▶ **Material to process**
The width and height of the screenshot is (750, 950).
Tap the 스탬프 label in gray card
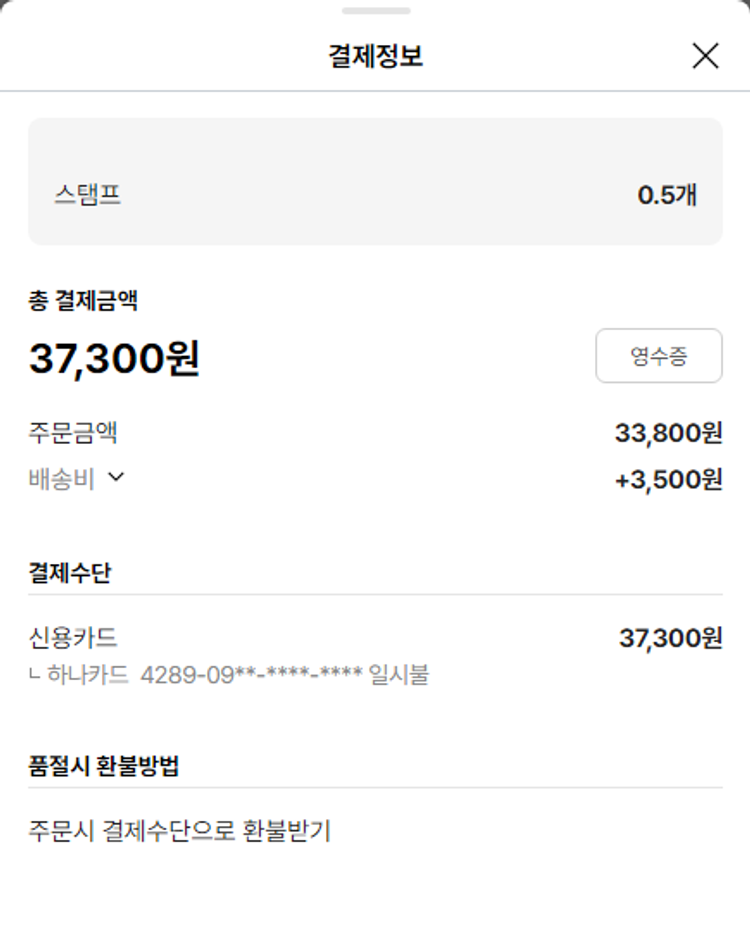point(88,194)
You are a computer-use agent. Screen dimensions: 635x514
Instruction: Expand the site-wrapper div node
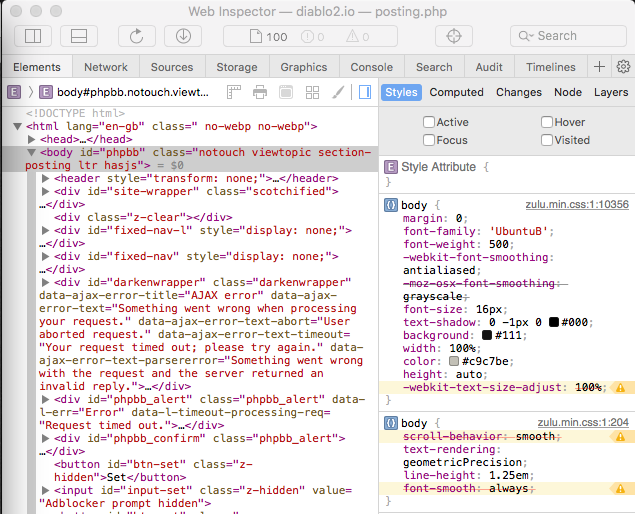coord(45,191)
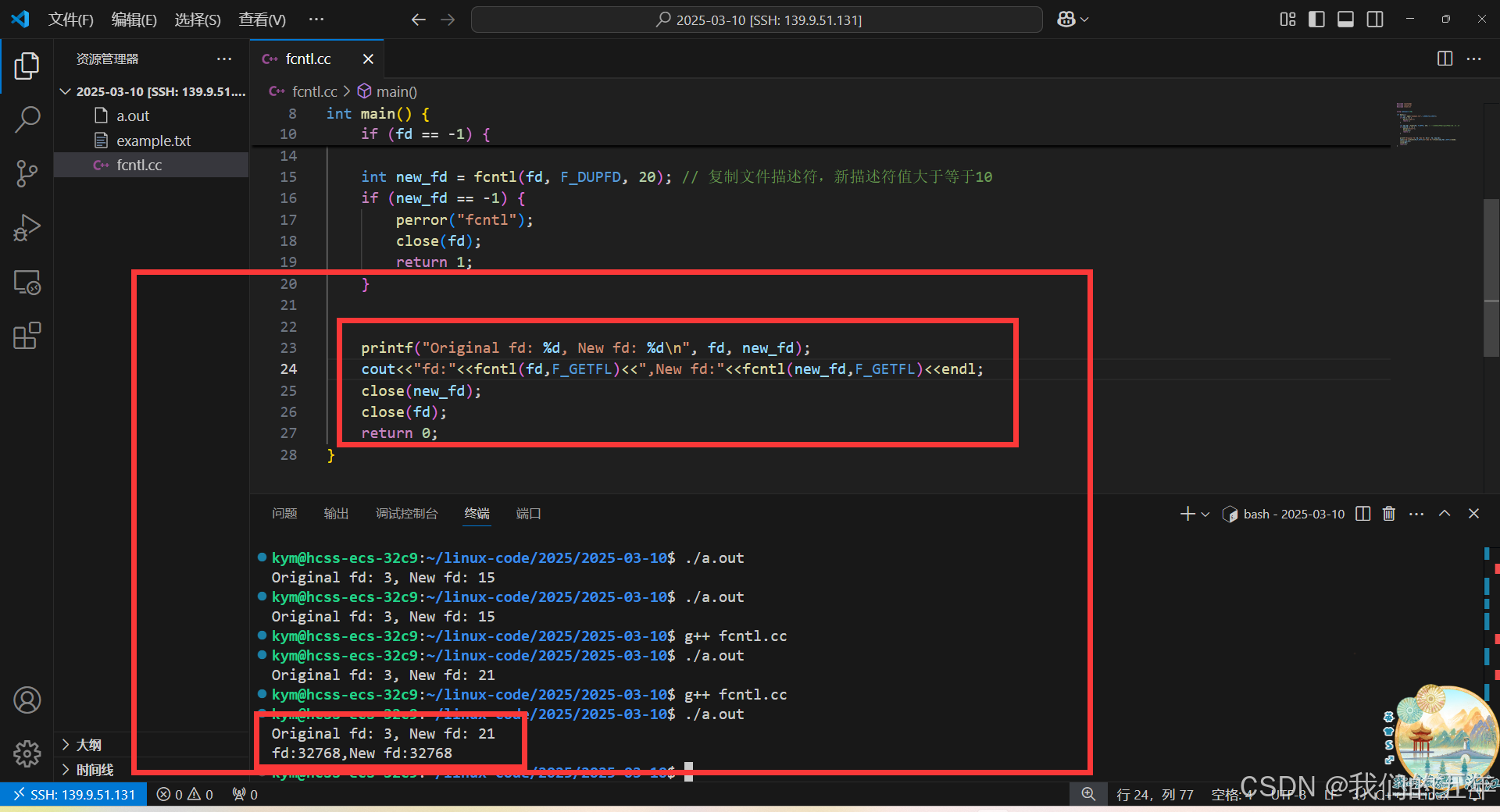Viewport: 1500px width, 812px height.
Task: Click the command center search box
Action: tap(756, 20)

▶ **Directions**
Each line of the data above should be reproduced without alteration, and no picture should appear in the copy.

▶ **Solution to the problem**
The width and height of the screenshot is (750, 950).
Tap the 스탬프 label in gray card
point(88,194)
You are a computer-use agent. Screen dimensions: 635x514
Instruction: Expand the site-wrapper div node
coord(45,191)
Viewport: 1500px width, 812px height.
Task: Click the command center search box
Action: tap(756, 20)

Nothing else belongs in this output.